But there is a dark side and not just the sociological one. There are few people in the world who know wear power lightly or well. And we are in a brave new world where few are tethered to the old values of gallantry, chivalry and humility. So while we learn to be agressive, entrepreneurial and individualistic from the West, we refuse to change how things work at home. 

Thus the bai jokes. A poor woman, who is the bread winner of her family, working in the intimate setting of our home, while we wait for our Dominique Strauss Kahn moments, ever the agile predator – even if most of us stop at feasting our eyes on captive meat, clad in the stuff of the sweaty, stained pulp magazines of youth, that we stuffed into our school bags or in the school bathroom. While enough of us are bold enough to step across that social threshold and relive the lives of our ancestors, who could stop a low caste woman on the road and ask her to reveal herself.

Class. It is the most ancient, most fetid quicksand civilisation invented. We cannot live without it. I couldn’t. Even if I took all my trappings away, I would find ways in which to justify to myself why another is superior or inferior to me. We inhale it and exhale it all the time. Sometimes the wretched inherit the Earth. But when they do inherit it, it is only the power which changes hands. Nothing happens to the Earth. 

But what worries me is not us Indians. We know what we are. We are not hypocritical about it. We quote Manu, and the sense in letting traditions take charge. We understand how things work and we use caste and quotas and the accident of birth to the maximum advantage. My generation has decided to take on the sanctity of religion and its silos, but one thing at a time we say. 

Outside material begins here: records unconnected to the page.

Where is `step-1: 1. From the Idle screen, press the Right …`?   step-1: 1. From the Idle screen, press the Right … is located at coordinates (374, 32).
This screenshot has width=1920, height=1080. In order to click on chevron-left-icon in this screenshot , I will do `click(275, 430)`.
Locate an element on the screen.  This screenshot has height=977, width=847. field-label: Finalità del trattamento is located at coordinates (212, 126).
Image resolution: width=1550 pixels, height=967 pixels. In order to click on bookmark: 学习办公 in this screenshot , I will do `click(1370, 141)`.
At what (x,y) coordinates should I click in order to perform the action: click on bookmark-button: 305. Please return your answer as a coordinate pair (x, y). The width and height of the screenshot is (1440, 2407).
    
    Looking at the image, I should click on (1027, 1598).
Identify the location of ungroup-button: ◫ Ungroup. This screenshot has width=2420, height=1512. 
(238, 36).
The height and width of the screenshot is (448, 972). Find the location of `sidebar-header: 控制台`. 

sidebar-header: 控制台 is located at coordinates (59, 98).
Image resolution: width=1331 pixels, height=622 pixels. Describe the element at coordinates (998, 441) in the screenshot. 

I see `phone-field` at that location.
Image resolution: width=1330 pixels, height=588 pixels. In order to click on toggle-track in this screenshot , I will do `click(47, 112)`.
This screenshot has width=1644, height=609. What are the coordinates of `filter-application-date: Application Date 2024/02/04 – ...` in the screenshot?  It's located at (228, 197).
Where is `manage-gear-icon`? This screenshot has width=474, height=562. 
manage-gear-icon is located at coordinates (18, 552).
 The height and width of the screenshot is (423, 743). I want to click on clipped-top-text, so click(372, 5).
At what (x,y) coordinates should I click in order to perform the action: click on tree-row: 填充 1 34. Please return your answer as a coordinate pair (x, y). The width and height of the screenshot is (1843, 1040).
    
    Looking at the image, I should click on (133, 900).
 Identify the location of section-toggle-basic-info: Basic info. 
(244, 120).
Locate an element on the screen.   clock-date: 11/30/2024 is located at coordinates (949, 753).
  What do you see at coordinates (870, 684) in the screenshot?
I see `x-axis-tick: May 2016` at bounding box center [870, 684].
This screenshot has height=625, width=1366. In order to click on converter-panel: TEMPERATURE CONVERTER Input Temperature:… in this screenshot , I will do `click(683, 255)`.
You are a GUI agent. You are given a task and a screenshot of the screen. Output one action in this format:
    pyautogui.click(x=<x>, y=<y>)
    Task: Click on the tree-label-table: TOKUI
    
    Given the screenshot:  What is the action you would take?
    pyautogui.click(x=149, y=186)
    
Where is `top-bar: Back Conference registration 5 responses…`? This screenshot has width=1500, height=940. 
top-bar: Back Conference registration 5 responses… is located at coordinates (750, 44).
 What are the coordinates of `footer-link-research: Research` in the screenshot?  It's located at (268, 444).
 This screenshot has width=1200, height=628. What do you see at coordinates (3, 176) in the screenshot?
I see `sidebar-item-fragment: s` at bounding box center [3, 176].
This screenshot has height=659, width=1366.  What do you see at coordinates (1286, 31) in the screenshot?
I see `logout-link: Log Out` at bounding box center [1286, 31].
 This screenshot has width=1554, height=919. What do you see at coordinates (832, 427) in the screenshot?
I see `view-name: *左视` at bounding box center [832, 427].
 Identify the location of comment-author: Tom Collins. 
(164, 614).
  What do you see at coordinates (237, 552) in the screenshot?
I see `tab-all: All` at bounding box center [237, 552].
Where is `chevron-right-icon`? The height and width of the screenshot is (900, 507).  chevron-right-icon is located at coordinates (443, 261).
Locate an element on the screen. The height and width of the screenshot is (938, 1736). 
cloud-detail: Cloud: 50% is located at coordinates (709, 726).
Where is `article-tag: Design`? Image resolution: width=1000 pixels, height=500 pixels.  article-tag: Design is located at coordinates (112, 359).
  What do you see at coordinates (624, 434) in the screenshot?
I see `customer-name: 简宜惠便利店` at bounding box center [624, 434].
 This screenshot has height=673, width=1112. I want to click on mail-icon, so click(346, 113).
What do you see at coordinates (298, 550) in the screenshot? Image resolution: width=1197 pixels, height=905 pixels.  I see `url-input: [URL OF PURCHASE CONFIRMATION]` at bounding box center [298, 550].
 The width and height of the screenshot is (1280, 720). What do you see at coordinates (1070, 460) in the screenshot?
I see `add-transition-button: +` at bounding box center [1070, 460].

It is the West that surprises me. Why would you look back on 1912 or 1950 with nostalgia, unless you were not a woman who had benefitted from change, unless you felt perfectly manicured lawns justified keeping the gardener in his place. Or gilded cages. Or that child labour to be OK. Or that there is something romantic about using women as office furniture, to be lounged in or replaced as and when we please.